A book about women and taking up space and how manly men do nature writing
BlindHarbour · 28/06/2024 09:03

Villagetoraiseachild · 26/06/2024 09:25

When I was a student and hitching around the coastline of Ireland, I made a small pilgrimage to Dervla Murphy's home town and stayed in the local An Oige youth hostel. Someone kindly pointed out her house, but I was way too shy to knock and say hello. She was a massive inspiration to me and I got braver and travelled further.

I bought her a pint in Galway once. She was very cool.

OP, I’m with @ElleneAsanto in that, while the book looks great (and I used to live in Oxford, get the bus to Wantage and walk quite a bit on the Ridgeway, so nice to have those memories recalled 25 years on), I don’t recognise the fear of being outdoors walking in the country from my own experience at all. I’m not a particularly brave individual, and I’ve been mugged at knifepoint (when living in London), but when I lived in rural England on the edge of a village, I walked by myself all the time, or with my baby in a backpack, including in the early hours of the morning if I couldn’t sleep, with a head torch. Despite it being a village of dog owners, everyone appeared to walk their dogs on the football pitch, not on field paths, and I almost never saw another person.

I’ve only ever encountered this fear on Mn, where I find it unnecessarily self-limiting and often illogical. Absolutely, should you encounter a violent or predatory individual in a remote rural area, there would be no one to help, but the chances of meeting said individual are almost nil. There are far easier, less effort-intensive ways for them to find a victim than to drive to the nearest parking spot, walk for miles on deserted field paths and hope a lone woman passes within hours, or days.

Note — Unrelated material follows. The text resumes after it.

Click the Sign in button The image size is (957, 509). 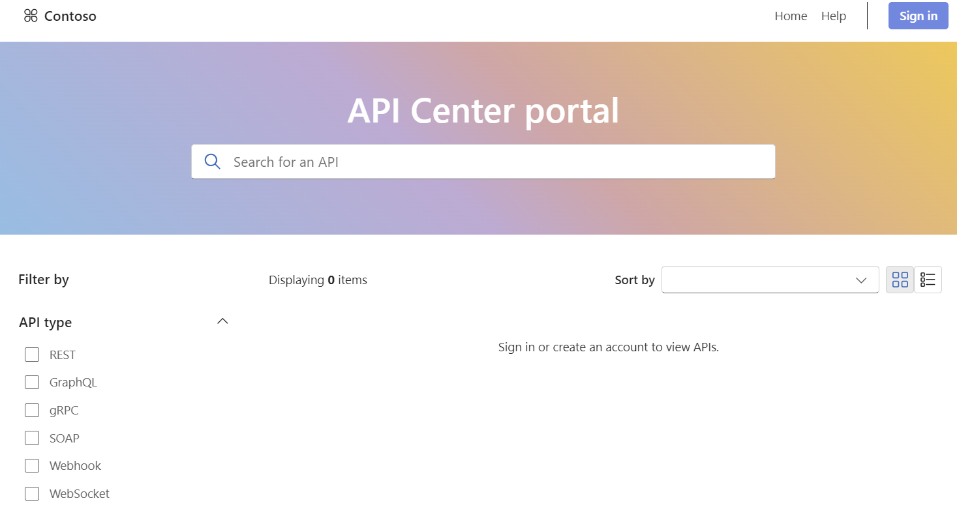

Cows, on the other hand, are an actual menace, and I’ve had one or two terrifying near-misses (bullocks, not cows with calves). But this isn’t gendered — cows kill both sexes.

Best wishes with sales!

Villagetoraiseachild · 03/07/2024 08:45

Dervla was definitely a pints kind of woman! According to journalists who travelled from afar to interview her, she would request foreign bottles and tasty cheeses as part exchange!

There are times when I've travelled and walked in remote foreign parts of Asia and felt no fear. There are times when I have walked locally in England and felt uncomfortable around macho individuals with zero control over their untrained dogs, so it all depends really.

Of course it's better to travel courageously but life happens and people can become anxious through life's assorted vicissitudes, so I appreciate the stance of Op. A lot of male travel writing was in the heroic mode, all adventure, adrenaline and tales of daring and some female travel writers have mimicked this. For this reason I appreciate a different approach including those taking a long and thoughtful time to complete a journey, rather than a hasty scramble from A to B.